Microsoft will need a bunch of cheap apps too, but its enterprise focus will buy it some time. That's because, for IT, Windows 8 "laplets" (catchy, huh?) won't be new, additional, adjunct devices that need new software. They'll be replacement devices that can use the same licenses IT would have paid for anyway. When an employee receives a Windows 8 laplet, it will have enough stuff on it to be functional -- more functional than an iPad when there's work to be done. That will gain Microsoft some time.
Consumerization's two-way door
It's worth remembering that consumerization takes advantage of a door that first opened when employees saw the PC's value and started buying them at home. Consumerization didn't open that door; it just reversed the flow.
In the short run, the success of Windows 8 tablets probably depends on some level of separation between the enterprise and consumer marketplaces. In the long run, Microsoft is in a position to re-reverse the flow -- to make its enterprise-oriented tablets desirable enough that employees want them at home or, at least, are allowed to bring them home. From Microsoft's competitive perspective, this is just as good as an employee buying a new one. Either alternative deprives Apple of a sale, which is, from a strategic perspective, a happy outcome.

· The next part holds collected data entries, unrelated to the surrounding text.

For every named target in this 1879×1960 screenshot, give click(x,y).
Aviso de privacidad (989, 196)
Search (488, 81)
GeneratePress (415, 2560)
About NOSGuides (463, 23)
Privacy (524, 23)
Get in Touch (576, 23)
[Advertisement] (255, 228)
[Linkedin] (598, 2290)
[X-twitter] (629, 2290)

For this to happen, Microsoft will have to succeed in attracting independent developers in the quantities it needs for its app store. It will also have to curate its app store effectively enough to gain IT's trust, while keeping enough of its appeal that consumers won't ignore it the way they've been turning their noses at Microsoft's pathetic attempt to mimic the Apple store.
The opportunity is there. Whether Microsoft has the ability to take advantage of it is an open question.